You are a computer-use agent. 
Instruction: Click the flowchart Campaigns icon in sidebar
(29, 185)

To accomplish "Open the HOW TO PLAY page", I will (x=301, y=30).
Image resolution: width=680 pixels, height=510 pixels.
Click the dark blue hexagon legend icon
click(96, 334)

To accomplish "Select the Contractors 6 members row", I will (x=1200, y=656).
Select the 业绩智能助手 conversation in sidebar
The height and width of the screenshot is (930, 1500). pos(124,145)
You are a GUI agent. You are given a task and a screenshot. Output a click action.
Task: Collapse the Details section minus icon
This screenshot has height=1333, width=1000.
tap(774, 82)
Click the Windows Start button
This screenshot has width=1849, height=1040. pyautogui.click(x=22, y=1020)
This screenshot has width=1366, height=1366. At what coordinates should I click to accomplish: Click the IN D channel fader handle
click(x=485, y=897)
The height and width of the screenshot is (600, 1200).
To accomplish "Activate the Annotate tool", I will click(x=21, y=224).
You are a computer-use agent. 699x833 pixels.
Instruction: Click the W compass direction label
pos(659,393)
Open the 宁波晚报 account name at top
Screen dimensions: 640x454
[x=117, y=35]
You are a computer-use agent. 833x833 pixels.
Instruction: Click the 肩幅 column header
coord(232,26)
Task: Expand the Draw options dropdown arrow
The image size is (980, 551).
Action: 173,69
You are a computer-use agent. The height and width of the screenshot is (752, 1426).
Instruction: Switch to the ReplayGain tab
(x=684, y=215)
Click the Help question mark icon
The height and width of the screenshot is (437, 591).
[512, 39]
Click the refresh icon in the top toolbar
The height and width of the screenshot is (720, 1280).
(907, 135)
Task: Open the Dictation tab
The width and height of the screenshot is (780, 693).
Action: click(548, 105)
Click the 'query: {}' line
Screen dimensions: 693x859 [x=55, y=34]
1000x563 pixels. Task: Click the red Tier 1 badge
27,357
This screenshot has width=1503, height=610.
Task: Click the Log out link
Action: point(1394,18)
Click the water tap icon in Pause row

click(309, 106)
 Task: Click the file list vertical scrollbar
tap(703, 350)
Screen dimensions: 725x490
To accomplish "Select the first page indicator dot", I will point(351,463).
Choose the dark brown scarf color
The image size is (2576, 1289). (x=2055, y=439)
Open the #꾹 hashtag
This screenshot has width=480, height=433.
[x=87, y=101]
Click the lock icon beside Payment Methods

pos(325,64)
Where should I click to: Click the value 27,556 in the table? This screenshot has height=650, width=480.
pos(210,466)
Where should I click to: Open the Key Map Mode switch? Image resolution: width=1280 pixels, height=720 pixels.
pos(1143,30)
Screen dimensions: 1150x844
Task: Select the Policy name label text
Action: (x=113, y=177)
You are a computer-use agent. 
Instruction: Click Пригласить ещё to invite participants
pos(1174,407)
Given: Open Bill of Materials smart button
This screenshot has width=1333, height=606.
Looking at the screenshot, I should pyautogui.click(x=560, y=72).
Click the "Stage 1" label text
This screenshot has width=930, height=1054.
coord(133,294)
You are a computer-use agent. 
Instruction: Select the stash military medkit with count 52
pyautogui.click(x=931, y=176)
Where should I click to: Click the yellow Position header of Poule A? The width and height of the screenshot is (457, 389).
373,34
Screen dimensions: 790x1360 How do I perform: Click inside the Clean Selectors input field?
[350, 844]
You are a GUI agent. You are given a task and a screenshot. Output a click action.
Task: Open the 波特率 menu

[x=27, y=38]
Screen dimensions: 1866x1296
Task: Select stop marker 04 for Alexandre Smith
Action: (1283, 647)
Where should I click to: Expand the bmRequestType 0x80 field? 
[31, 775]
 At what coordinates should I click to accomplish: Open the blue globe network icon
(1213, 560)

TASK PROMPT
Copy each line above where "page" appears.

SOLUTION TO THIS PROBLEM
To accomplish "Open the HOW TO PLAY page", I will (x=301, y=30).
To accomplish "Select the first page indicator dot", I will point(351,463).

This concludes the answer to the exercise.